Given request | Replace "Screen dimensions" with "Screen size" wherever it appears in the lines below, and give the lines back with nothing else changed.

-- Start Dataset entries --

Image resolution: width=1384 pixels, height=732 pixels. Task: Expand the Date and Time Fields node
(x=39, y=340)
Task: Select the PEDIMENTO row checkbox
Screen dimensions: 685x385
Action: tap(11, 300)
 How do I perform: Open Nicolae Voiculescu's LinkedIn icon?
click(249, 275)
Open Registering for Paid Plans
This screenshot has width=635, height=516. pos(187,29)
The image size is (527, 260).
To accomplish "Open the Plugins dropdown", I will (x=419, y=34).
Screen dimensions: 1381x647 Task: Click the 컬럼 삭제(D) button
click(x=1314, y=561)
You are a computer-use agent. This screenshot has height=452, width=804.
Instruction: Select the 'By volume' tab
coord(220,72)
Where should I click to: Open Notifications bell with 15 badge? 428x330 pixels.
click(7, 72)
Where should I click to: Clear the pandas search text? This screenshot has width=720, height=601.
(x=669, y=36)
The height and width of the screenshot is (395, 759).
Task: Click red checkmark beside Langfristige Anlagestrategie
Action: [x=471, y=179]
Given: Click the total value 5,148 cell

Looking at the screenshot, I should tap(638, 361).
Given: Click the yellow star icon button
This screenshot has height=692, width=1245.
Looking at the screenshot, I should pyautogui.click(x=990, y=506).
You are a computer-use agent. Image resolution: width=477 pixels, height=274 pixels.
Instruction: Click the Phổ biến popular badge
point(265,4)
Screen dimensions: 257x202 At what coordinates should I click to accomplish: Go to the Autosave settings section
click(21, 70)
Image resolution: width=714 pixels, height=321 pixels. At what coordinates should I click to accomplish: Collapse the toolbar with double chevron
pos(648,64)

-- End Dataset entries --

Reply to the task |
Image resolution: width=1384 pixels, height=732 pixels. Task: Expand the Date and Time Fields node
(x=39, y=340)
Task: Select the PEDIMENTO row checkbox
Screen size: 685x385
Action: tap(11, 300)
 How do I perform: Open Nicolae Voiculescu's LinkedIn icon?
click(249, 275)
Open Registering for Paid Plans
This screenshot has width=635, height=516. pos(187,29)
The image size is (527, 260).
To accomplish "Open the Plugins dropdown", I will (x=419, y=34).
Screen size: 1381x647 Task: Click the 컬럼 삭제(D) button
click(x=1314, y=561)
You are a computer-use agent. This screenshot has height=452, width=804.
Instruction: Select the 'By volume' tab
coord(220,72)
Where should I click to: Open Notifications bell with 15 badge? 428x330 pixels.
click(7, 72)
Where should I click to: Clear the pandas search text? This screenshot has width=720, height=601.
(x=669, y=36)
The height and width of the screenshot is (395, 759).
Task: Click red checkmark beside Langfristige Anlagestrategie
Action: [x=471, y=179]
Given: Click the total value 5,148 cell

Looking at the screenshot, I should tap(638, 361).
Given: Click the yellow star icon button
This screenshot has height=692, width=1245.
Looking at the screenshot, I should pyautogui.click(x=990, y=506).
You are a computer-use agent. Image resolution: width=477 pixels, height=274 pixels.
Instruction: Click the Phổ biến popular badge
point(265,4)
Screen size: 257x202 At what coordinates should I click to accomplish: Go to the Autosave settings section
click(21, 70)
Image resolution: width=714 pixels, height=321 pixels. At what coordinates should I click to accomplish: Collapse the toolbar with double chevron
pos(648,64)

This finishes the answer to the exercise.